Ricky Blanton

Personal information
- Born: April 21, 1966 (age 60) Miami, Florida, U.S.
- Listed height: 6 ft 7 in (2.01 m)
- Listed weight: 215 lb (98 kg)

Career information
- High school: Miami Killian (Miami, Florida)
- College: LSU (1984–1989)
- NBA draft: 1989: 2nd round, 46th overall pick
- Drafted by: Phoenix Suns
- Playing career: 1991–1995
- Position: Small forward
- Number: 17

Career history

Playing
- 1991–1992: Scaini Venezia
- 1992–1993: Wichita Falls Texans
- 1993: Chicago Bulls
- 1993: Sioux Falls Skyforce
- 1993–1994: Rapid City Thrillers
- 1993–1994: Châlons-en-Champagne
- 1994–1995: Quilmes de Mar del Plata

Coaching
- 1996–1997: LSU (assistant)
- 1997–1998: Utah State (assistant)
- 2002–2004: Nicholls State

Career highlights
- First-team All-SEC (1989); Second-team All-SEC (1988);
- Stats at NBA.com
- Stats at Basketball Reference

= Ricky Blanton =

American basketball player-coach (born 1966)

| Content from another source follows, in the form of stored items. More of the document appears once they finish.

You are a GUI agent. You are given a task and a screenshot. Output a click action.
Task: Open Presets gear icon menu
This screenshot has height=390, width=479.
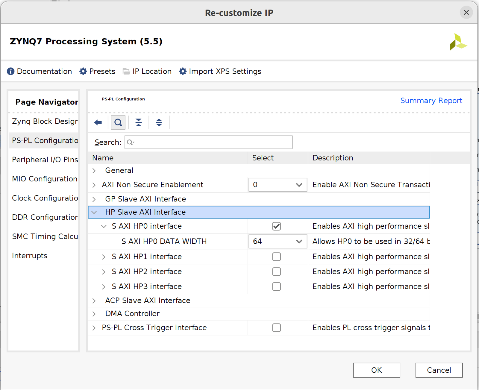(x=83, y=71)
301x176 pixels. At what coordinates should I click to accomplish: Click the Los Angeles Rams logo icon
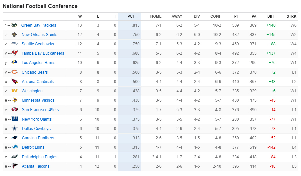tap(14, 62)
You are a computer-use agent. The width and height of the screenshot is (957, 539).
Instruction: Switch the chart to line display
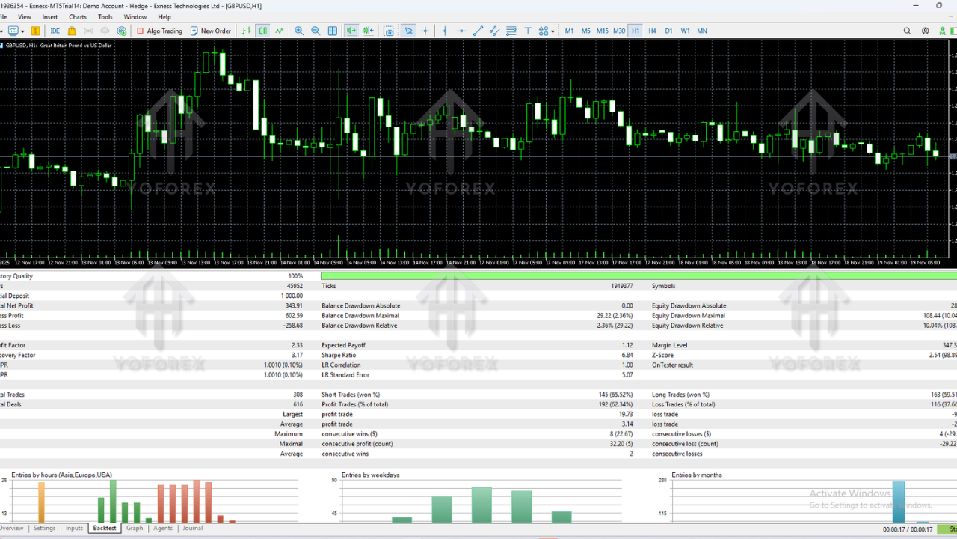pyautogui.click(x=278, y=31)
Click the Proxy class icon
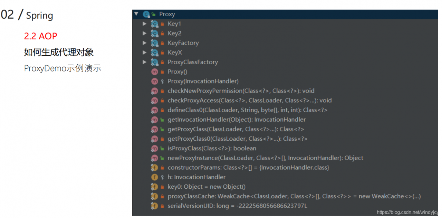 pyautogui.click(x=146, y=14)
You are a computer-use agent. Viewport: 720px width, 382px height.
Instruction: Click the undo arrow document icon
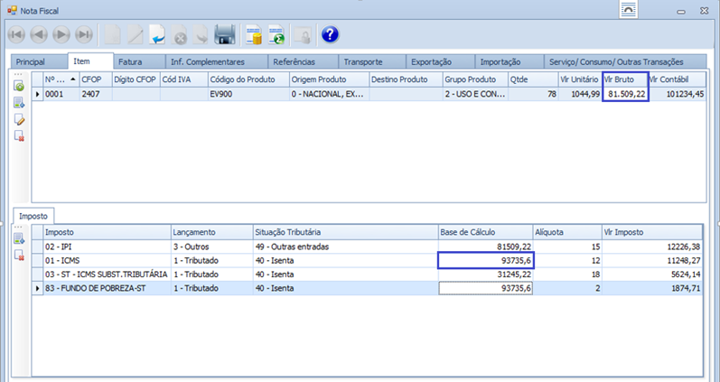pyautogui.click(x=158, y=35)
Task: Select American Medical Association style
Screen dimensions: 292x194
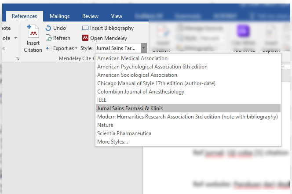Action: click(x=132, y=58)
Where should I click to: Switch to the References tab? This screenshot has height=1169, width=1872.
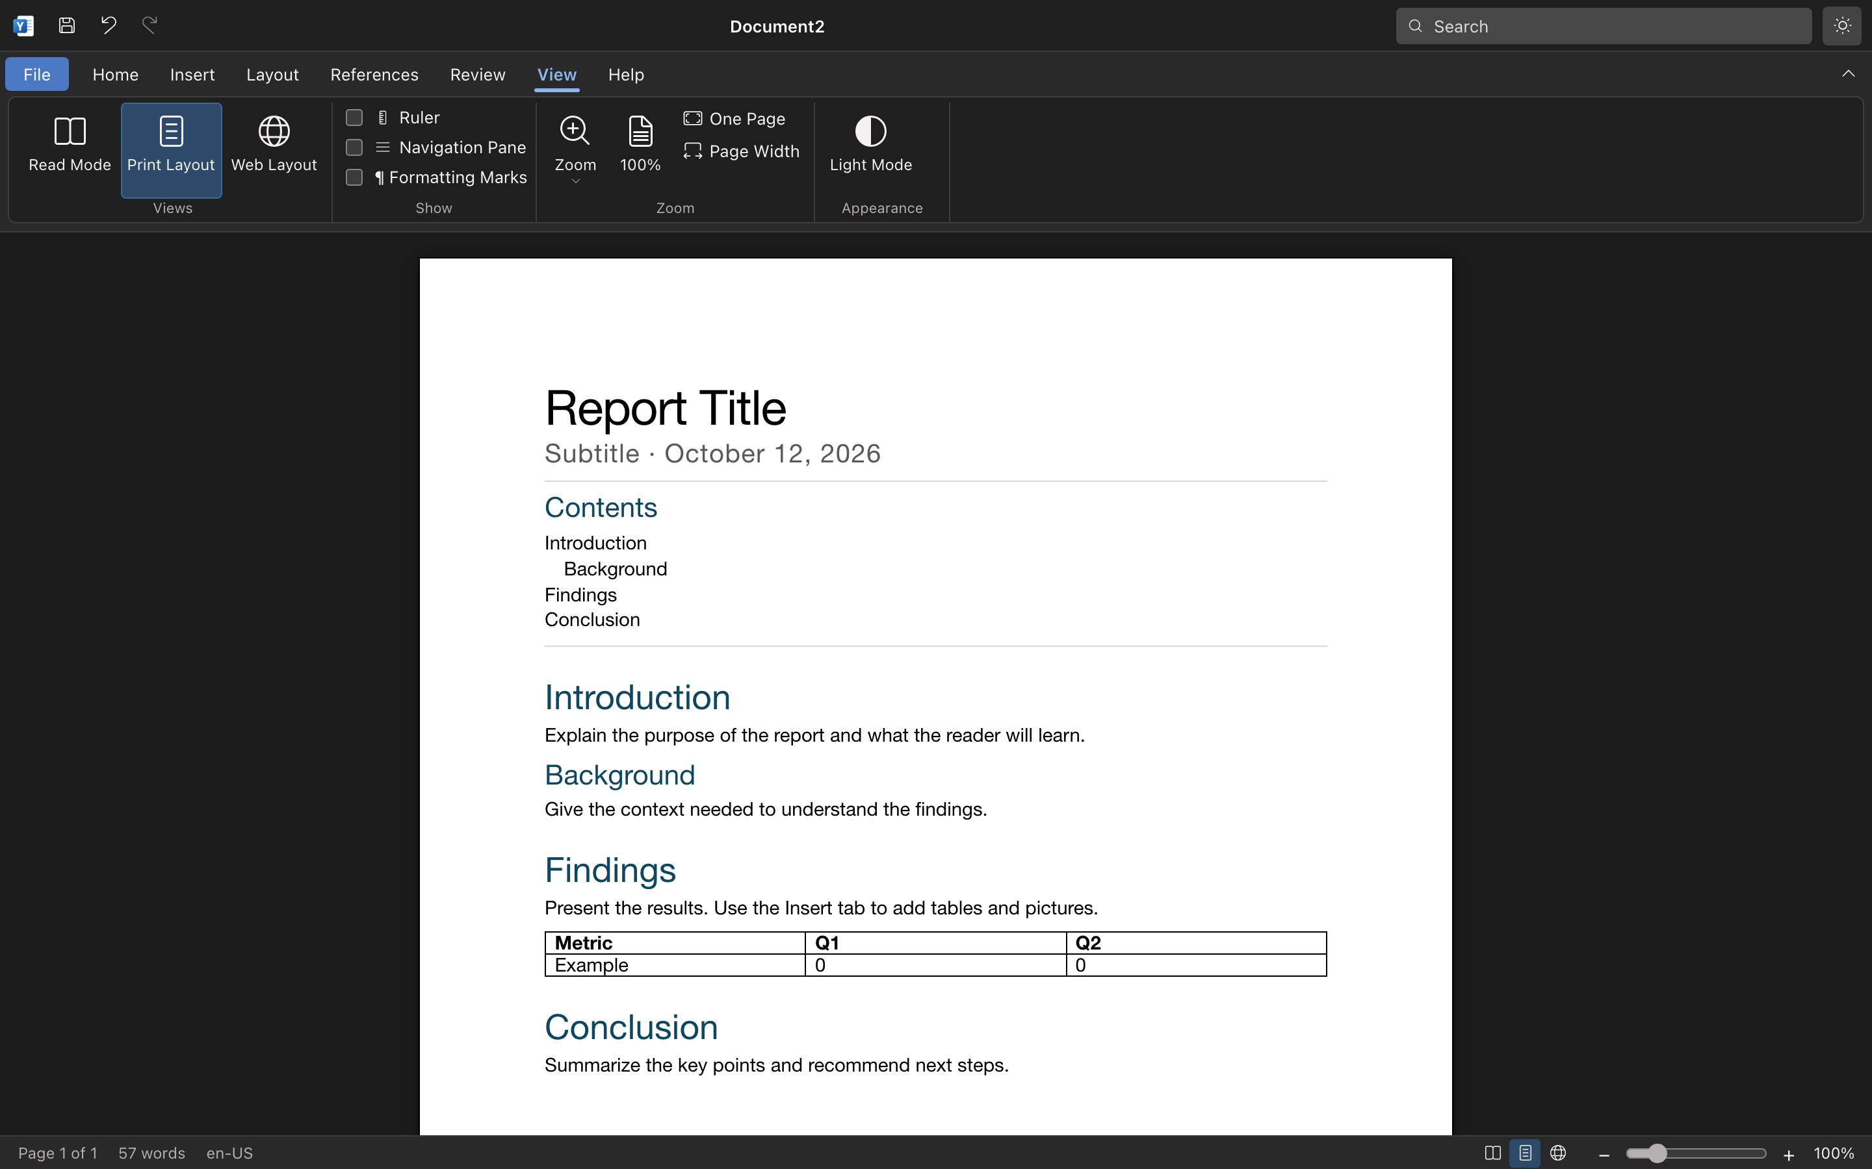tap(374, 74)
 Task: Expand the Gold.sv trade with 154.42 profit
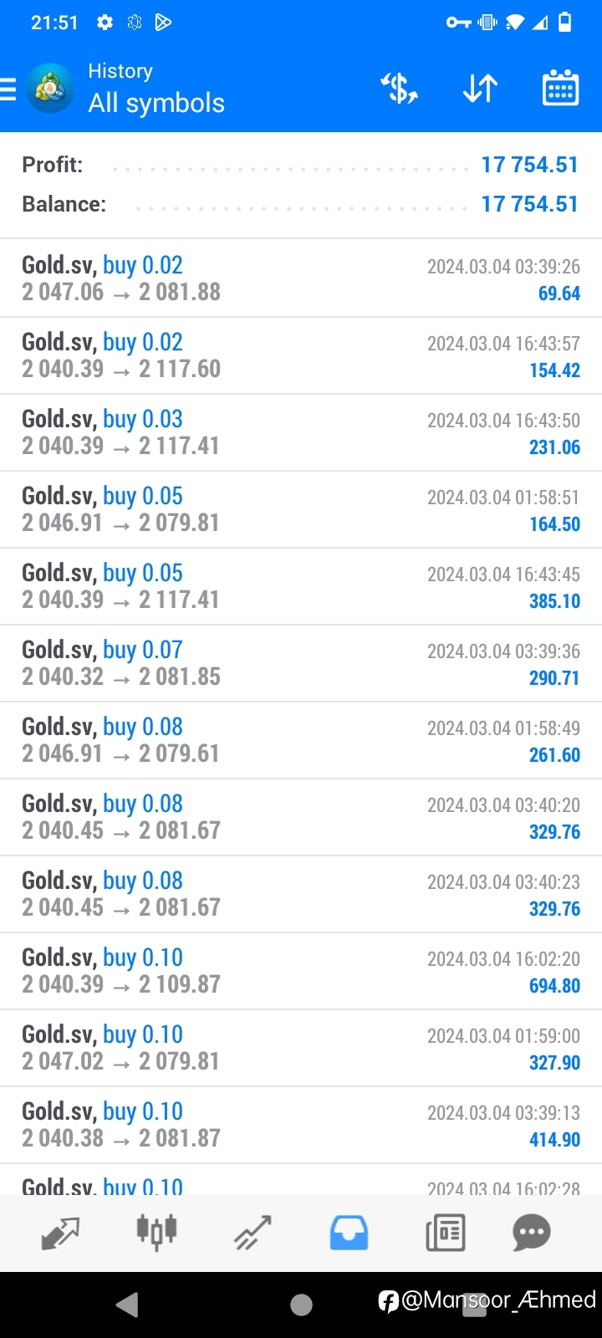pyautogui.click(x=301, y=355)
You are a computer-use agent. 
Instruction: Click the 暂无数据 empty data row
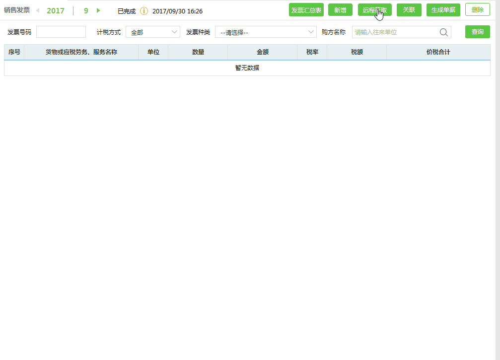[x=247, y=68]
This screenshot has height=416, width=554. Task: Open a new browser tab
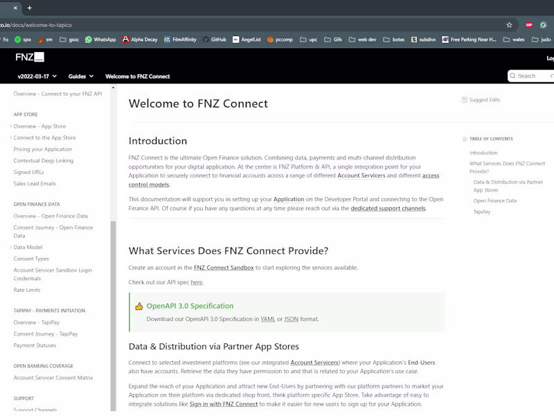tap(29, 8)
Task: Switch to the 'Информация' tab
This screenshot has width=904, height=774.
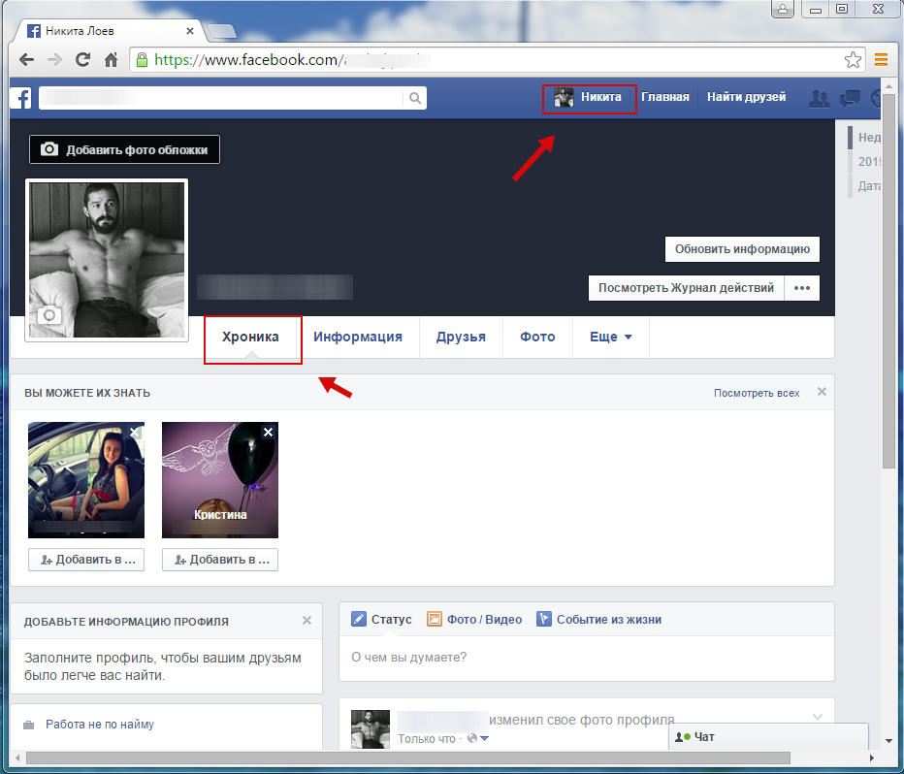Action: pos(358,338)
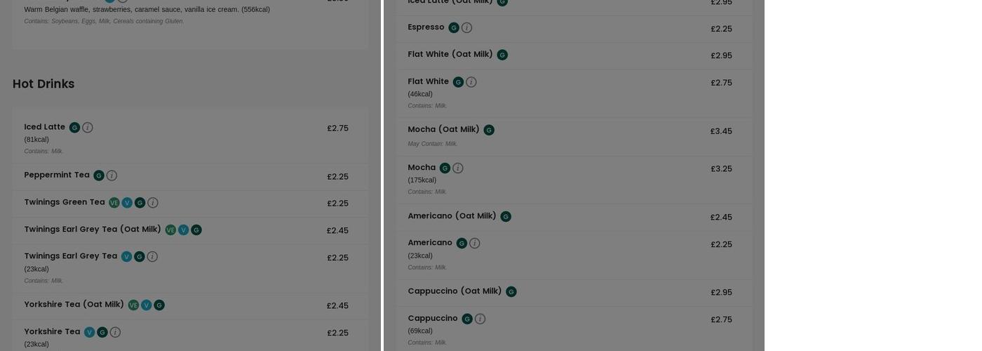
Task: Select the Americano (Oat Milk) menu item
Action: (452, 216)
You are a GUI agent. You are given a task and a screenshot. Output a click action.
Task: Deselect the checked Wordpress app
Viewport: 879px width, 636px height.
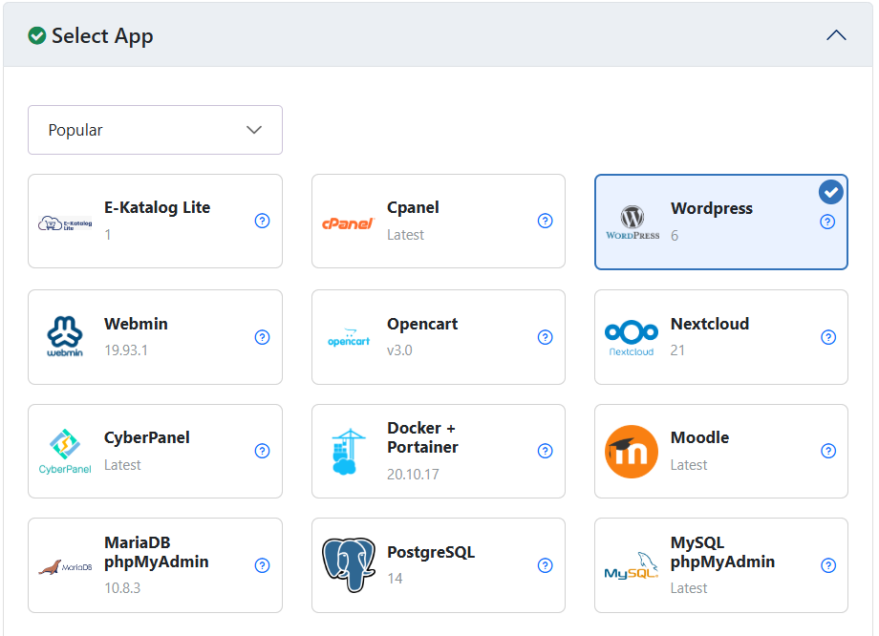[x=830, y=192]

Ricky Wayne Blanton (born April 21, 1966) is an American former professional basketball player who was selected by the National Basketball Association's Phoenix Suns in the second round (46th pick overall) of the 1989 NBA draft. A 6'7" and 215 lb small forward from Louisiana State University (LSU), Blanton signed a 10-day contract and played in only two career NBA games for Chicago Bulls during the 1992–93 season in 18 point wins against the Sacramento Kings on Feb 15, 1993 and Utah Jazz on Feb 17, 1993 at the Chicago Stadium.

Blanton played in the 1986 Final Four as a member of the LSU Tigers.

==Coaching career==
After coaching stints at LSU and Utah State, Blanton served as head men's basketball coach at Nicholls State University in Thibodaux, Louisiana from 2002 to 2004. He resigned shortly before the 2004–05 season.

==Head coaching record==

Record table
Season: Team; Overall; Conference; Standing; Postseason
Nicholls State Colonels (Southland Conference) (2002–2004)
2002–03: Nicholls State; 3–25; 1–19; 11th
2003–04: Nicholls State; 6–21; 1–15; 11th
Nicholls State:: 9–46 (.164); 2–34 (.056)
Total:: 9–46 (.164)
National champion Postseason invitational champion Conference regular season champion Conference regular season and conference tournament champion Division regular season champion Division regular season and conference tournament champion Conference tournament champion

==Broadcasting career==
Blanton served as the color analyst for the LSU Tigers basketball team from the 2009–2010 season through the 2016–2017 season.